_WRITTEN REQUEST_
Extract and reproduce verbatim the part of the records that opens with the line containing "Describe the element at coordinates (182, 220)" and closes with the line containing "The height and width of the screenshot is (810, 1512).", both lines included.

_MATERIAL PROVIDED_
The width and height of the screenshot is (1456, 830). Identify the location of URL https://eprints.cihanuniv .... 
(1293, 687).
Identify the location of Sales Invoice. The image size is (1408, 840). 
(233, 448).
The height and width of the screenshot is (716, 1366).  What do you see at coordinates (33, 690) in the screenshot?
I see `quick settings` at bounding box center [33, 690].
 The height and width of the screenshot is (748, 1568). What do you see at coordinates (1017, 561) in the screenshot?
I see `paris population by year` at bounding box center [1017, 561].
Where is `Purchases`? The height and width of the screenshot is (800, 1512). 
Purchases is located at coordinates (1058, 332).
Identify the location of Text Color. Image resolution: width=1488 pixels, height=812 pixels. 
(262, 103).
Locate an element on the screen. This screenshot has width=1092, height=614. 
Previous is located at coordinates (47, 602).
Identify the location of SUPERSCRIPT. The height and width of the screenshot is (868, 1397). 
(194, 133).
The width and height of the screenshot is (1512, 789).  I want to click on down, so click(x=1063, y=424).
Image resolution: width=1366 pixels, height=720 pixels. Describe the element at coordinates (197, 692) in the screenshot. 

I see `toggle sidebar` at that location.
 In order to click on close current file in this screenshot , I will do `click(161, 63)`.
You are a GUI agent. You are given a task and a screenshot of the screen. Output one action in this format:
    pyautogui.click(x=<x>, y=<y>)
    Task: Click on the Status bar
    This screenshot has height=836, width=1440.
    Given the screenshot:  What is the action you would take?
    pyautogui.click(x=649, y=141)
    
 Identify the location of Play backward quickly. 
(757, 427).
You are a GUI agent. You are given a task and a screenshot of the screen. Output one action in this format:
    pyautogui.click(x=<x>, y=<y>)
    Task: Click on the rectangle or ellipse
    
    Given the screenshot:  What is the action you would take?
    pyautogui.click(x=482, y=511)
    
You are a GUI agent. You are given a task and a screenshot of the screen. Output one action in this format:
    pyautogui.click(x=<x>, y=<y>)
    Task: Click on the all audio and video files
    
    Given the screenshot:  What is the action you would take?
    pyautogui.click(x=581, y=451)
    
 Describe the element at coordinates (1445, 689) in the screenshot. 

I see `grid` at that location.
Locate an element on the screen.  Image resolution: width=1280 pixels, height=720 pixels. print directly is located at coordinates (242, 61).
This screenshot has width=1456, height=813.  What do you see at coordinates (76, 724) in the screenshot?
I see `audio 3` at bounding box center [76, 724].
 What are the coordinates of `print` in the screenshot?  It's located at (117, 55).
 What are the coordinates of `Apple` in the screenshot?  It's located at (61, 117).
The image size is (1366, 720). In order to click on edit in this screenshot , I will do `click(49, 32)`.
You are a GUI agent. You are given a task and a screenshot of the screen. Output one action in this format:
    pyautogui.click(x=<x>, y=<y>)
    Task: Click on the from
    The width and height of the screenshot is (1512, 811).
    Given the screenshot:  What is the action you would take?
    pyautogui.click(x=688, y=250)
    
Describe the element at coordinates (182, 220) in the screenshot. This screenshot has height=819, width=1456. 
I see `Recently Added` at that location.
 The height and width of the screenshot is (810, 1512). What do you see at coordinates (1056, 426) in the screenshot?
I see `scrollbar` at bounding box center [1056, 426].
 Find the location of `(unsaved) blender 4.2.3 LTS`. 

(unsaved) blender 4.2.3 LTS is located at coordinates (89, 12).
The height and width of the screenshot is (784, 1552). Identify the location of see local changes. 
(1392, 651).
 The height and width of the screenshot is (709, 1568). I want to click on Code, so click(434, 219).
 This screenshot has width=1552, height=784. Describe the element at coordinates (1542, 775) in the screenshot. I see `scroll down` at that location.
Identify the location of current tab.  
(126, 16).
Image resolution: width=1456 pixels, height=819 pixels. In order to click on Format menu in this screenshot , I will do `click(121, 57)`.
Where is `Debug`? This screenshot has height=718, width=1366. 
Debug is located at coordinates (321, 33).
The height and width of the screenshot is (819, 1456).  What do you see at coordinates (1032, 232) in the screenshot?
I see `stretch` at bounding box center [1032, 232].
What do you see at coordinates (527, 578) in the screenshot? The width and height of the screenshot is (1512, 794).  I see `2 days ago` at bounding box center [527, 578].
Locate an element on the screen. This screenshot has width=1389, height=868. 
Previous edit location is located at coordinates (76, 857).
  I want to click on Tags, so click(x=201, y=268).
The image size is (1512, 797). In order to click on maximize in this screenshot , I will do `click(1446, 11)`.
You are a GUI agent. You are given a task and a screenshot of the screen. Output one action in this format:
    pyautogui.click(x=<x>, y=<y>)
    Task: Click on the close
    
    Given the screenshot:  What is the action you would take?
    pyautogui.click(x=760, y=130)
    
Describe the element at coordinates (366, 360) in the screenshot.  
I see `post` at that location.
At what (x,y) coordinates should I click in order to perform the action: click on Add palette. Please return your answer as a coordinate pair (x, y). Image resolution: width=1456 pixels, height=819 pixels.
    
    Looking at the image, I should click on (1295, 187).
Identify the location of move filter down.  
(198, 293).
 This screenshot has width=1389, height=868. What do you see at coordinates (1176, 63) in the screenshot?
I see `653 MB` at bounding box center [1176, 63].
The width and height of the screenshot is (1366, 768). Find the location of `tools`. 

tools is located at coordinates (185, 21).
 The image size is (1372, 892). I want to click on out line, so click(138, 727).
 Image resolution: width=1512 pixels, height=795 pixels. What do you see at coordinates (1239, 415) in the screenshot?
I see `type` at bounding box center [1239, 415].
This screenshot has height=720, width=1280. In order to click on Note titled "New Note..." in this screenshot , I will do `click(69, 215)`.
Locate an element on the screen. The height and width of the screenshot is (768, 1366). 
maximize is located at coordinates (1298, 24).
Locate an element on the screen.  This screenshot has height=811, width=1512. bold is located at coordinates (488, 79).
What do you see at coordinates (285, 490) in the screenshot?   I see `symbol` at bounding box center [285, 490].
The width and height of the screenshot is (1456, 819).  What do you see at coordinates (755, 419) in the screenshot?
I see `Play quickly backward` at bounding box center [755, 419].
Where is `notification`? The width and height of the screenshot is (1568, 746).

_RESULT OF THE EXERCISE_
Describe the element at coordinates (182, 220) in the screenshot. This screenshot has height=819, width=1456. 
I see `Recently Added` at that location.
 The height and width of the screenshot is (810, 1512). What do you see at coordinates (1056, 426) in the screenshot?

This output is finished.